■ Exercise requirements
The records that follow must be reproduced in full, exactly as written.

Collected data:
::::::::
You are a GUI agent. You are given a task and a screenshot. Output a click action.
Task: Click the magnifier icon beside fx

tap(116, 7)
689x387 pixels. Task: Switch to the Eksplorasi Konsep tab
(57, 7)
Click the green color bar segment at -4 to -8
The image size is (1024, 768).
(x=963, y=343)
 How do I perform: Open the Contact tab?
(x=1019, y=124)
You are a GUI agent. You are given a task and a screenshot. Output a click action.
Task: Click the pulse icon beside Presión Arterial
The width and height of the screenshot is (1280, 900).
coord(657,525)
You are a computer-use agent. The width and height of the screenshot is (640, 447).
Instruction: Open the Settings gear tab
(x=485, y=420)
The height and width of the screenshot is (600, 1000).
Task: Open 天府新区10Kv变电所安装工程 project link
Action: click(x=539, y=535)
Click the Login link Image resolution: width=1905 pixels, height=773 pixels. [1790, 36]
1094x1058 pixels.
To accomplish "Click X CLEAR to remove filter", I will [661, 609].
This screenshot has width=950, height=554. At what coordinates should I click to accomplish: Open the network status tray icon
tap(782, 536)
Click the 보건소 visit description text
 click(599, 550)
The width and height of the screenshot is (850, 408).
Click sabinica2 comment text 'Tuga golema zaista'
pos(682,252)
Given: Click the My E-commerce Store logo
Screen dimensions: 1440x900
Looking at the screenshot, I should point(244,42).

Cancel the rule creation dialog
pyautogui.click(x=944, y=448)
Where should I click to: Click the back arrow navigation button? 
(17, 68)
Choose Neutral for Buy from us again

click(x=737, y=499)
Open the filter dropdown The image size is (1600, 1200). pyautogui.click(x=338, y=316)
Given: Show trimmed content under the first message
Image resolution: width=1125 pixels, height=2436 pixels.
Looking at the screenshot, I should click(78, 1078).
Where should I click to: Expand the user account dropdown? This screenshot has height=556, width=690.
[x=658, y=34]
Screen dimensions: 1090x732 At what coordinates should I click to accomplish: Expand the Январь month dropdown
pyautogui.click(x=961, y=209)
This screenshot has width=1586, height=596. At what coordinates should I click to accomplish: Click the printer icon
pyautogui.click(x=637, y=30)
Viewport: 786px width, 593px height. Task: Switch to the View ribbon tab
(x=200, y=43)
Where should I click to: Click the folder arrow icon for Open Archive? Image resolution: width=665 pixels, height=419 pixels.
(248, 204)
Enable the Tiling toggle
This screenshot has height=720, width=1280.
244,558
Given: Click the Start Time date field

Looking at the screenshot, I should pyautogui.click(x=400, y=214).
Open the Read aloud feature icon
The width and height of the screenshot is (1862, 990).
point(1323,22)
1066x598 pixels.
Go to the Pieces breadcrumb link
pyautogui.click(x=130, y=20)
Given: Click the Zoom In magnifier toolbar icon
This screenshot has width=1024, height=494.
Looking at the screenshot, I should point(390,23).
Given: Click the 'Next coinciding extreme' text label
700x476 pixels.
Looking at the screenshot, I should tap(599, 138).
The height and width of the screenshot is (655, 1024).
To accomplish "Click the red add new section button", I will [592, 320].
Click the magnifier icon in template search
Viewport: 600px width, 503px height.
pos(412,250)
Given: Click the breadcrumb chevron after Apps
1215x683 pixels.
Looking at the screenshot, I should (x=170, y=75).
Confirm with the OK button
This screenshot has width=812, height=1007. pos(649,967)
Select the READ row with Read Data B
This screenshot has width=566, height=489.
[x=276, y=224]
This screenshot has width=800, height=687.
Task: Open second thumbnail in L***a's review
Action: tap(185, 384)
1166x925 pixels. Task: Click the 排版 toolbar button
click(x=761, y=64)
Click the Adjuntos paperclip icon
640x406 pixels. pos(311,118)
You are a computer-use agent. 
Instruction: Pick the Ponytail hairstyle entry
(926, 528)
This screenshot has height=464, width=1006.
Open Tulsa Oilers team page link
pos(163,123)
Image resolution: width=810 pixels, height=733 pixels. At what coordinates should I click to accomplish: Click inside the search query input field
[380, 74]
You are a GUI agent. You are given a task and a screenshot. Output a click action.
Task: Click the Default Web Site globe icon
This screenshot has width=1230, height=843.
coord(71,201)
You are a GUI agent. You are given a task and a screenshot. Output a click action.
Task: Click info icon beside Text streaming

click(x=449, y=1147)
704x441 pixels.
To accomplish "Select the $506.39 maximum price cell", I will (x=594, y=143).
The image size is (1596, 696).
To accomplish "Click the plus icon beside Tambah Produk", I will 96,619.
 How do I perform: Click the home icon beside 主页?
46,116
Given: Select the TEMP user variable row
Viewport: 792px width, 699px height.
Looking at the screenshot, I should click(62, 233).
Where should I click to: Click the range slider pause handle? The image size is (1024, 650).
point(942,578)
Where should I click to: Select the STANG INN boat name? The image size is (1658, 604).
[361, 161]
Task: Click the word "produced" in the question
::::::::
■ Completed exercise
You are a GUI agent. You are given a task and a screenshot. Output a click action.
Task: Click the magnifier icon beside fx

tap(116, 7)
689x387 pixels. Task: Switch to the Eksplorasi Konsep tab
(57, 7)
Click the green color bar segment at -4 to -8
The image size is (1024, 768).
(x=963, y=343)
 How do I perform: Open the Contact tab?
(x=1019, y=124)
You are a GUI agent. You are given a task and a screenshot. Output a click action.
Task: Click the pulse icon beside Presión Arterial
The width and height of the screenshot is (1280, 900).
coord(657,525)
You are a computer-use agent. The width and height of the screenshot is (640, 447).
Instruction: Open the Settings gear tab
(x=485, y=420)
The height and width of the screenshot is (600, 1000).
Task: Open 天府新区10Kv变电所安装工程 project link
Action: click(x=539, y=535)
Click the Login link Image resolution: width=1905 pixels, height=773 pixels. [1790, 36]
1094x1058 pixels.
To accomplish "Click X CLEAR to remove filter", I will [661, 609].
This screenshot has width=950, height=554. At what coordinates should I click to accomplish: Open the network status tray icon
tap(782, 536)
Click the 보건소 visit description text
 click(599, 550)
The width and height of the screenshot is (850, 408).
Click sabinica2 comment text 'Tuga golema zaista'
pos(682,252)
Given: Click the My E-commerce Store logo
Screen dimensions: 1440x900
Looking at the screenshot, I should point(244,42).

Cancel the rule creation dialog
pyautogui.click(x=944, y=448)
Where should I click to: Click the back arrow navigation button? 
(17, 68)
Choose Neutral for Buy from us again

click(x=737, y=499)
Open the filter dropdown The image size is (1600, 1200). pyautogui.click(x=338, y=316)
Given: Show trimmed content under the first message
Image resolution: width=1125 pixels, height=2436 pixels.
Looking at the screenshot, I should click(78, 1078).
Where should I click to: Expand the user account dropdown? This screenshot has height=556, width=690.
[x=658, y=34]
Screen dimensions: 1090x732 At what coordinates should I click to accomplish: Expand the Январь month dropdown
pyautogui.click(x=961, y=209)
This screenshot has width=1586, height=596. At what coordinates should I click to accomplish: Click the printer icon
pyautogui.click(x=637, y=30)
Viewport: 786px width, 593px height. Task: Switch to the View ribbon tab
(x=200, y=43)
Where should I click to: Click the folder arrow icon for Open Archive? Image resolution: width=665 pixels, height=419 pixels.
(248, 204)
Enable the Tiling toggle
This screenshot has height=720, width=1280.
244,558
Given: Click the Start Time date field

Looking at the screenshot, I should pyautogui.click(x=400, y=214).
Open the Read aloud feature icon
The width and height of the screenshot is (1862, 990).
point(1323,22)
1066x598 pixels.
Go to the Pieces breadcrumb link
pyautogui.click(x=130, y=20)
Given: Click the Zoom In magnifier toolbar icon
This screenshot has width=1024, height=494.
Looking at the screenshot, I should point(390,23).
Given: Click the 'Next coinciding extreme' text label
700x476 pixels.
Looking at the screenshot, I should tap(599, 138).
The height and width of the screenshot is (655, 1024).
To accomplish "Click the red add new section button", I will [592, 320].
Click the magnifier icon in template search
Viewport: 600px width, 503px height.
pos(412,250)
Given: Click the breadcrumb chevron after Apps
1215x683 pixels.
Looking at the screenshot, I should (x=170, y=75).
Confirm with the OK button
This screenshot has width=812, height=1007. pos(649,967)
Select the READ row with Read Data B
This screenshot has width=566, height=489.
[x=276, y=224]
This screenshot has width=800, height=687.
Task: Open second thumbnail in L***a's review
Action: tap(185, 384)
1166x925 pixels. Task: Click the 排版 toolbar button
click(x=761, y=64)
Click the Adjuntos paperclip icon
640x406 pixels. pos(311,118)
You are a computer-use agent. 
Instruction: Pick the Ponytail hairstyle entry
(926, 528)
This screenshot has height=464, width=1006.
Open Tulsa Oilers team page link
pos(163,123)
Image resolution: width=810 pixels, height=733 pixels. At what coordinates should I click to accomplish: Click inside the search query input field
[380, 74]
You are a GUI agent. You are given a task and a screenshot. Output a click action.
Task: Click the Default Web Site globe icon
This screenshot has width=1230, height=843.
coord(71,201)
You are a GUI agent. You are given a task and a screenshot. Output a click action.
Task: Click info icon beside Text streaming

click(x=449, y=1147)
704x441 pixels.
To accomplish "Select the $506.39 maximum price cell", I will (x=594, y=143).
The image size is (1596, 696).
To accomplish "Click the plus icon beside Tambah Produk", I will 96,619.
 How do I perform: Click the home icon beside 主页?
46,116
Given: Select the TEMP user variable row
Viewport: 792px width, 699px height.
Looking at the screenshot, I should click(62, 233).
Where should I click to: Click the range slider pause handle? The image size is (1024, 650).
point(942,578)
Where should I click to: Select the STANG INN boat name? The image size is (1658, 604).
[361, 161]
Task: Click the word "produced" in the question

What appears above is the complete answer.